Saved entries
● ● ●

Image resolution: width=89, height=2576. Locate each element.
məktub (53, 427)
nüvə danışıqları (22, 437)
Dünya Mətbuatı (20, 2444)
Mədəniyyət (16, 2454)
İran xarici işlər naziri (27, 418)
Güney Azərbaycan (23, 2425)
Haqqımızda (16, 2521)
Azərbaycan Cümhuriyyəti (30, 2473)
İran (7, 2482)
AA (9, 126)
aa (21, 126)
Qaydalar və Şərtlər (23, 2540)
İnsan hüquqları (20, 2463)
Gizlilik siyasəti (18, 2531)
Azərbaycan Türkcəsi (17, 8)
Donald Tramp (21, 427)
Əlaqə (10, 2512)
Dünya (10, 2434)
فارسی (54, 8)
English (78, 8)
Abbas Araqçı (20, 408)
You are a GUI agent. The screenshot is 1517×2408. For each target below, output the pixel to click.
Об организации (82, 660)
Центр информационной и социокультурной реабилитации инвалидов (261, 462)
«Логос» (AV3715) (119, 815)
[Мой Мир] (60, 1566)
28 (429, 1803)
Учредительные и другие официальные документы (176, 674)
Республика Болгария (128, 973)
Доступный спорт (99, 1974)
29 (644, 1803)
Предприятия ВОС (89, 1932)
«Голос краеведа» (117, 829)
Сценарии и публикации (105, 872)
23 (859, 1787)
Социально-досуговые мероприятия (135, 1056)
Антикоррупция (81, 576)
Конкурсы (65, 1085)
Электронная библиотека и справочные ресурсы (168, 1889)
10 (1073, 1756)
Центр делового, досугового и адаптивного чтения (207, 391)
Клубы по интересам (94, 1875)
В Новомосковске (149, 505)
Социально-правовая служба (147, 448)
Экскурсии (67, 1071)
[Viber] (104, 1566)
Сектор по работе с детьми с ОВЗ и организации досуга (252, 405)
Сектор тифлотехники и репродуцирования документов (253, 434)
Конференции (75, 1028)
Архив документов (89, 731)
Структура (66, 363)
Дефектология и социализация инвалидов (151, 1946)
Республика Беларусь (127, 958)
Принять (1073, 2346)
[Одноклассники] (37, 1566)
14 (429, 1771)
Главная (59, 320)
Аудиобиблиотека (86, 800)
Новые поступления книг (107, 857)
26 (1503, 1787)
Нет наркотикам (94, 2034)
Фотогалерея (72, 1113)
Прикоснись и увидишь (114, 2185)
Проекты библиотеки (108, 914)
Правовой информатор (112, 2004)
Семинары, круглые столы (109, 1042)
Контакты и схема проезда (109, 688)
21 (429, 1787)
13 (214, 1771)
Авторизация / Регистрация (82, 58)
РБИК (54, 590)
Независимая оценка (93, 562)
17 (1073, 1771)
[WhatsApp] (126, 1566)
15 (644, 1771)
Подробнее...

● ● ●

## What the exercise asks
Find every line of the data that includes the string "Республика". Copy each of those lines.

## Answer box
Республика Болгария (128, 973)
Республика Беларусь (127, 958)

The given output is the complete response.